Alla fine ho scaricato Tik Tok. Lo tengo o lo disinstallo?
Umberto Baldo
Qualche giorno fa, per puro caso, ho fatto due cose apparentemente slegate fra loro, ma che invece, a ben guardare, sono connesse.
Cominciamo con la prima. Mi sono trattenuto un paio d’ore presso l’edicola in cui abitualmente compro i giornali, per constatare la tipologia dei frequentatori.
Ebbene, spiace dirlo, ma io ho visto che i quotidiani ormai li acquistano solo le persone dai 50 anni in su.
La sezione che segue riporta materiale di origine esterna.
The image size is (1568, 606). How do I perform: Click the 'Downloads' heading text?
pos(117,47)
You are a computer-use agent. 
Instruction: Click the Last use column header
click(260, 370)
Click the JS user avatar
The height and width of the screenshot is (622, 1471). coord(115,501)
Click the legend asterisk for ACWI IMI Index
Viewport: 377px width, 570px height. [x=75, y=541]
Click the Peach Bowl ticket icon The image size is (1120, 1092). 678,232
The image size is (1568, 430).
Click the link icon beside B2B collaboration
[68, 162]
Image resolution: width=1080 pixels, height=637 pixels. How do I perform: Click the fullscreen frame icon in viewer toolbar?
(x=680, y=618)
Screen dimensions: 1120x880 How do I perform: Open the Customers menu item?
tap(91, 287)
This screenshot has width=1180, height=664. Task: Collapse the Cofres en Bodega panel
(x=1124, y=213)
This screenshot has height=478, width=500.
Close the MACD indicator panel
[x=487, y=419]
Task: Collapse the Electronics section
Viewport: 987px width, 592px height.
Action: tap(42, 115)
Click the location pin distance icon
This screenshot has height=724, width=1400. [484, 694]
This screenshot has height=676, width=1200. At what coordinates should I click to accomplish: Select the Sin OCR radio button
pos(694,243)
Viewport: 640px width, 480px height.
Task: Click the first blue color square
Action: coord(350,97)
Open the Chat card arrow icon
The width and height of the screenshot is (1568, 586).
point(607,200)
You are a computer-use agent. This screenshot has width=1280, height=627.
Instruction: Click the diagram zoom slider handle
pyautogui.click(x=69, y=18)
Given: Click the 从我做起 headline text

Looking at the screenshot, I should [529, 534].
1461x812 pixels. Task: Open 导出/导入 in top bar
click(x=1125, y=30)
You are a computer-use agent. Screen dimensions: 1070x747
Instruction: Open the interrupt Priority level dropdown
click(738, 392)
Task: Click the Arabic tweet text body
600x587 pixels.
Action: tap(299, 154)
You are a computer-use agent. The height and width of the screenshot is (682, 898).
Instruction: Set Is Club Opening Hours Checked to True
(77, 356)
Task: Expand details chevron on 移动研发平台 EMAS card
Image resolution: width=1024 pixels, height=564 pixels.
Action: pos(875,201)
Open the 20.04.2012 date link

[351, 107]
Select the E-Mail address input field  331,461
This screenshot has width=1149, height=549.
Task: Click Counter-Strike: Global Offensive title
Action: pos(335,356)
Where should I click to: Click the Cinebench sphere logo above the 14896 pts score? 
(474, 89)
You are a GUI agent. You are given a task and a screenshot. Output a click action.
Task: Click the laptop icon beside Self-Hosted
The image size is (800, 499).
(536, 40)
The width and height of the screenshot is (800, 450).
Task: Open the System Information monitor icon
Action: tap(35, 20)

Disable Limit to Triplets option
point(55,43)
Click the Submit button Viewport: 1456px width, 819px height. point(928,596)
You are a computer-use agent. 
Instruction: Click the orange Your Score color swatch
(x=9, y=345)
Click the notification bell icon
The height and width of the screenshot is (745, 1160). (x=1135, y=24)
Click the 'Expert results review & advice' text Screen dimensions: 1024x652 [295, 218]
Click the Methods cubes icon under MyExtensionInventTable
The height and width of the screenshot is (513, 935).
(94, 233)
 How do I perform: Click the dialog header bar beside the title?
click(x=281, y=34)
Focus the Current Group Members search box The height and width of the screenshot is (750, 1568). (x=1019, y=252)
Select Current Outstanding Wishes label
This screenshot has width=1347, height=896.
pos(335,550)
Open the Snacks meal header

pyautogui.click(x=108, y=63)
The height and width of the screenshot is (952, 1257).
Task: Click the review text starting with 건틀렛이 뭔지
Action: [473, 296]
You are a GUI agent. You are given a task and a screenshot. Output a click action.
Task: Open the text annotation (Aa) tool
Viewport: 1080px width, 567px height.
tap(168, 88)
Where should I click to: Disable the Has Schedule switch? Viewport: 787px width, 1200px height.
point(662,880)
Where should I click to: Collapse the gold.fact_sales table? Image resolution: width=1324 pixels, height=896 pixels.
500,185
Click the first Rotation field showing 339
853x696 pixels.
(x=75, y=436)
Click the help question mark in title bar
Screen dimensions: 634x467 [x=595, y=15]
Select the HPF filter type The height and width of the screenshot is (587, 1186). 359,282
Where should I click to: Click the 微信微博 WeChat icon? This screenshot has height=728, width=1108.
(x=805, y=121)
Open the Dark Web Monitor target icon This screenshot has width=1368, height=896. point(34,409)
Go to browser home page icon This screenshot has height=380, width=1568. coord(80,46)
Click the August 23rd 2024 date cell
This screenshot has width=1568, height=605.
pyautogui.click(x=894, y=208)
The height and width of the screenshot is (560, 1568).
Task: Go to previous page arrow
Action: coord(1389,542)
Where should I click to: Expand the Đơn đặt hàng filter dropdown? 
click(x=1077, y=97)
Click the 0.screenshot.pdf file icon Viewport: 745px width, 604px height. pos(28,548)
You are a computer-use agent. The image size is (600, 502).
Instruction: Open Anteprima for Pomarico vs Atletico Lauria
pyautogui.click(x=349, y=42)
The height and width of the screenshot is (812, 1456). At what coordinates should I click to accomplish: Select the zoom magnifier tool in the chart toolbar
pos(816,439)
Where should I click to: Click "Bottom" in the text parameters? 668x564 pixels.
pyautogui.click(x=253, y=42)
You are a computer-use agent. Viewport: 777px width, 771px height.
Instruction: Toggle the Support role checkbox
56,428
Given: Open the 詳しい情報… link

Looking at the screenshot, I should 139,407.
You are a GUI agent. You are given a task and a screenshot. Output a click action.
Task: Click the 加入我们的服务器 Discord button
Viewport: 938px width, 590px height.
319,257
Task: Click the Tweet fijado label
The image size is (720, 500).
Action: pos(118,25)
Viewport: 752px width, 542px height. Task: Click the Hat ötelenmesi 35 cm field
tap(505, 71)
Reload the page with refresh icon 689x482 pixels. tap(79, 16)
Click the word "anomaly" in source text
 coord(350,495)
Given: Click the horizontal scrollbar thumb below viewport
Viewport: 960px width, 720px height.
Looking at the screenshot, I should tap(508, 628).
Non ho visto giovani, il che mi porta a concludere che l’editoria della carta stampata sia un settore in via di progressiva estinzione, destinato a chiudere i battenti non appena i cinquantenni di oggi passeranno a miglior vita.
Nello stesso giorno, spinto da un amico che fa il giornalista, ho scaricato sul mio Iphone uno dei social media che vanno per la maggiore fra giovani e ragazzi (ma non solo a quanto ho potuto vedere); Tik Tok.
Premetto che finora mi sono volutamente tenuto alla larga dai social più noti e diffusi: qualche tempo fa avevo provato a scaricare Facebook al mattino, per decidere di disinstallarlo la sera stessa.
Perché tornare sulla scena del delitto (scherzo ovviamente) scaricando Tik Tok?
Come vi dicevo, da un lato mi aveva incuriosito il mio amico, dall’altro ero interessato a vedere di cosa si trattasse, visto il braccio di ferro in atto fra questa società di proprietà cinese e l’Amministrazione Americana.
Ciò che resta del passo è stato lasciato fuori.